Written by Mark O’Neill
Photography courtesy of Wild Chile BMX
It’s an exciting day of racing at the Bicycle Motocross (better known as simply BMX) track. Going strong for over five decades, the sport has attracted more than 60,000 registered riders in USA BMX and 43 national federations. “It’s a really fun activity and I like the camaraderie with the other riders,” says 11-year-old rider Ben Curry. “All the riders work well together on bike repairs and just helping each other to be better racers.” Ben has also participated in soccer and gymnastics, but he says he spends most of his time outside of school immersed in BMX, “striving to get better and earn points so I can move up to the bigger races.”
The local track, located at Meerscheidt Recreation Center next to the Skate Park, came to fruition in the late 1970s under the Police Athletic League. It was later Roadrunner BMX, and is now operated by Wild Chile BMX, a non-profit association sanctioned by USA BMX. The city’s Parks and Recreation department supports the program and parents serve as volunteers, board members, and track officials, helping the riders with their bicycles and racing strategies. Races are held on Thursdays and Saturdays with occasional “big” or sanctioned races held periodically throughout the year, like the upcoming Rio Grande Shoot-Out involving BMXers from Albuquerque and El Paso.
It’s an activity anyone from age two to adult can get in on. Toddlers, who used to race on plastic Big Wheels trikes, now use Strider Bikes with no third wheel or training wheels so they develop balance in no time. Jeff Curry, secretary at Wild Chile BMX, says, “I love spending time with my son and seeing him grow. It’s great bonding time.”
Many BMX parents express that same sentiment. Wild Chile president Kevin Moreman has two boys who race, Anthony, 12, and Ben, 5. Track operator Brian Jordan began racing in Las Cruces at age 26. “I continue to get calls from the community looking for an activity where they can just show up at any time and not be judged and not have to try out,” he notes.
And no one is turned away for financial reasons either. Jerseys, helmets, and even bikes are loaned out for riders who can’t afford the expense, and Wild Chile BMX offers need-based scholarships to cover membership and race fees.
It all comes back to that camaraderie which started with the BMX sport way back in the early 1970s in Southern California. Inspired by motorcycle racing, young people began hopping on their high-handled 20” Schwinn Sting Rays, jumping curbs and dirt mounts, doing wheelies, and racing on self-blazed trails. Soon, dirt was being trucked in to private property and parks to form jumps and berms. Bike manufacturers began making specialized frames and wheels. Organized racing emerged with racing teams and sponsorship of riders.

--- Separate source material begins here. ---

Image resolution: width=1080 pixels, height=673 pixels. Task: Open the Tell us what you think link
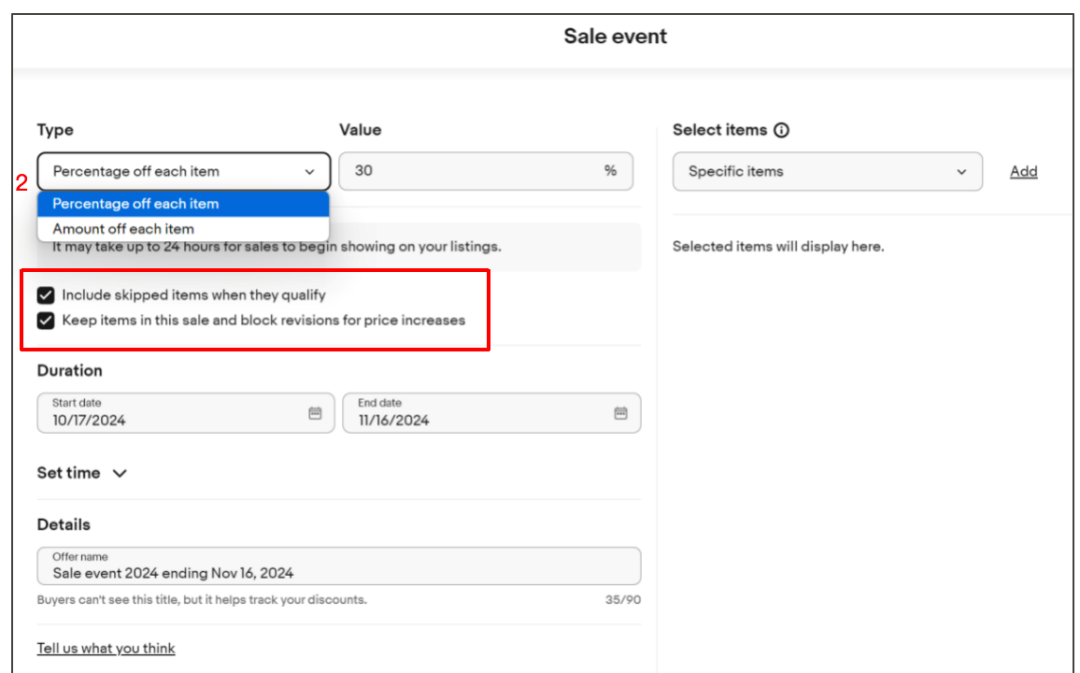pos(106,648)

In 1972, one of the first organized BMX programs, the Norwalk Bikers Motocross Club, was born at Holifield Park in Norwalk, California. It grew from 30 members to 300, evolving from jump and wheelie contests to the development of a full track with jumps, berms, and mudholes that drew in riders from all over California and nearby states. Some well-known riders started their careers there including accomplished mountain biker “Tinker” Juarez, Allen “Shorty” Underwood, “Stompin’ Stu” Thompson, Toby Henderson, and Jeff “Battling” Bottema. Many went on to race BMX, mountain bikes, or motorcycles nationally or worldwide.
The brainchild behind that original program is now here in Las Cruces and working with the Wild Chile BMX organization. With nationally-ranked riders like 10-year-old Noah Miguel (J&B Bicycles), and 17-year-old Danielle Sanchez (3 Cross BMX) out on the track, Wild Chile BMX is making its own place in the BMX racing world.